The key items affecting our DRAM guidance for the second quarter are continued favorable DRAM market conditions with like-for-like pricing generally stable to down slightly in most DRAM market segments, Mark Adams will expand on this in his comments; lower levels of production primarily due to the normal 13 week period in Q2 and equipment upgrades in preparation for the next generation process technology as Mark Durcan mentioned earlier.
On the trade NAND side revenue increased 14% in the first quarter with a 20% increase in bit sales volume, partially offset by a 6% decrease in average selling price. Trade NAND gross margin was down slightly to the mid-20% range as cost reductions per bit partially offset decreases in selling prices.
Trade NAND gross margins for the second quarter using quarter-to-date ASP and projected mix for the quarter are expected to be down low to mid-single digits compared to Q1 based on bit production flat to down low-single digits with the normal 13 week period in Q2 as I mentioned.
ASPs flat to down low-single digits and cost per bit up mid-single digits primarily relating to mix.
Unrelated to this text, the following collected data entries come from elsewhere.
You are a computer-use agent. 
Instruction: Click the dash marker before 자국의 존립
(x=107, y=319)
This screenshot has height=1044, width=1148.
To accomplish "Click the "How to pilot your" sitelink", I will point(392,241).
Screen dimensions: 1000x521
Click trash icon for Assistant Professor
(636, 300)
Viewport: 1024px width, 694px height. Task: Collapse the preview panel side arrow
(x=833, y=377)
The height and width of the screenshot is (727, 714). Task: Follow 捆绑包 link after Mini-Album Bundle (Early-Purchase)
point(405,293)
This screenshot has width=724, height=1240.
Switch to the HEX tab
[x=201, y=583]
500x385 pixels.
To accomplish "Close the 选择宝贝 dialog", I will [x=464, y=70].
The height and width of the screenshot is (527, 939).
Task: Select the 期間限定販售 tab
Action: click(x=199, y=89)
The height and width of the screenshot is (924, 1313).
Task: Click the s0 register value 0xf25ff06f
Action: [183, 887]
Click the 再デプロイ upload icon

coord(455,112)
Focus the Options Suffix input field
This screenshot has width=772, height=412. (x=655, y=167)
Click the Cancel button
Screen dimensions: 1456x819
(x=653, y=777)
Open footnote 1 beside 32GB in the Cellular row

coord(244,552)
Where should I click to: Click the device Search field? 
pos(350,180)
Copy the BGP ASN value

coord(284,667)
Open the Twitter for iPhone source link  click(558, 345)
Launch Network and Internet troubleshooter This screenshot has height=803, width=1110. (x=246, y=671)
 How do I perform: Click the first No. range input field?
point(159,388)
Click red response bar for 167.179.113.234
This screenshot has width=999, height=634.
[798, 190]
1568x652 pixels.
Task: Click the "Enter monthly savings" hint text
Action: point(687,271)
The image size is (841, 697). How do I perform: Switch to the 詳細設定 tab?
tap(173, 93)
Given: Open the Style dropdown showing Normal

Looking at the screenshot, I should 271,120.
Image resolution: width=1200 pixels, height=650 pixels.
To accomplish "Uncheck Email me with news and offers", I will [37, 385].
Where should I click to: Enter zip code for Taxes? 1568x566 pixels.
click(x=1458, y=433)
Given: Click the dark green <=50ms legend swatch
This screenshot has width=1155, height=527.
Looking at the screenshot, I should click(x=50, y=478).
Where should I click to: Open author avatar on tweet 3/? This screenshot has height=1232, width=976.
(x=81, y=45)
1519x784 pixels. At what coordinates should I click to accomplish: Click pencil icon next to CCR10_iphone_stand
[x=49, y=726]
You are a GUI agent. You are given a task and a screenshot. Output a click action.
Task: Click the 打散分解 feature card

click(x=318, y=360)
Key trends for the second quarter effecting this guidance are like-for-like pricing is down mid-single digits, pricing pressure in the spot market and with client SSDs early in the quarter although these markets have begun to stabilize of late, and a shift in mix to a higher concentration in mobile and managed NAND products which has a slightly improving effect on margin with increases in both ASP and cost per bit.
On a consolidated basis we're guiding total revenue for the second quarter in the range of $4.1 billion to $4.3 billion which reflects the normal 13 week period. Looking at other P&L and cash flow results and guidance, SG&A expense in the second quarter is expected to be relatively stable when compared to Q1, which came in just below our guidance.
R&D expense in the first quarter was below our guided range primarily due to improved execution of product qualifications. We expect a higher level of qualification activities in the second quarter which is contemplated in our guidance.
Depreciation and amortization expense for the year is estimated at $2.9 billion but will vary based on the changes in the timing of equipment receipts. As Mark mentioned the company generated record operating cash flow in the first quarter of $1.6 billion and ended the quarter with $5.3 billion in cash and marketable investments.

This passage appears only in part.